Document =
-- Begin --

Sunday, May 10, 2026

May 10, 2026 - The Sixth Sunday of Easter

Lectionary Readings (note, we are using a trial version of the lectionary in Eastertide that has an alternate first reading and Psalm)

In the name of the Risen Lord. Amen.

The hardest part of faith for a lot of us is the problem of suffering. We experience tragedies, illnesses, and misfortunes and we just want the suffering to stop. Or, if the pain doesn’t go away, we want to know why. Not that a reason for suffering necessarily relieves the pain, but it gives it a larger purpose that at least makes it tolerable. But, truth be told, all the reasons for pain and suffering that preachers sometimes give are unsatisfactory and only lead to deeper sense of woundedness.

To be upfront about this, I don’t have any answers to the question of suffering. If I did, I promise, I’d give it to you. If I could lead the right rituals or say the right words to give you relief from all that you’re dealing with, I would. But I don’t have answers, nor do I think anyone does. Even without an answer though, our faith in Jesus Christ does show us something about God’s response to suffering and we receive the comfort of Holy Spirit.

-- End --

Dataset section =

-- Begin --

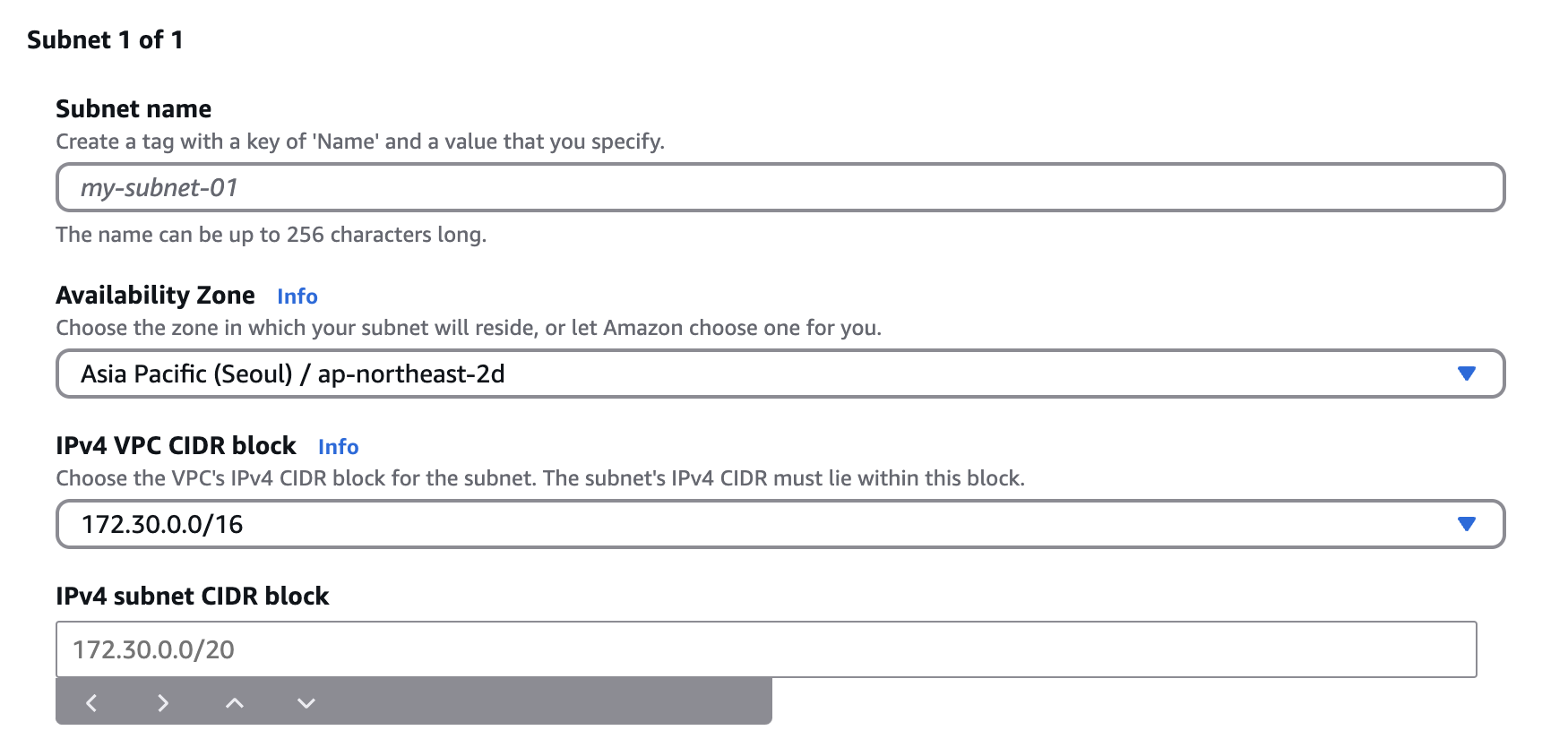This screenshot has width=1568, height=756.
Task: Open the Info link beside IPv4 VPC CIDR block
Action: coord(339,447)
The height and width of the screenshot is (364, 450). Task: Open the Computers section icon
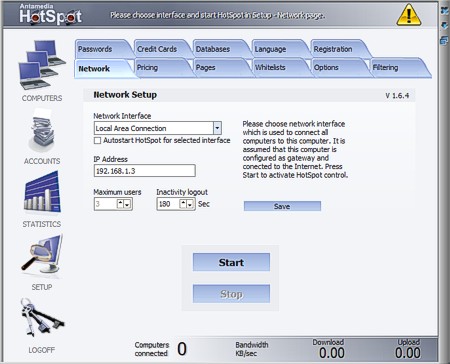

-- End --

Prompt = Copy the sermon text word for word, starting at "May 10, 2026 - The" and continuing up to and including "reading and Psalm)".

Exercise result =
May 10, 2026 - The Sixth Sunday of Easter

Lectionary Readings (note, we are using a trial version of the lectionary in Eastertide that has an alternate first reading and Psalm)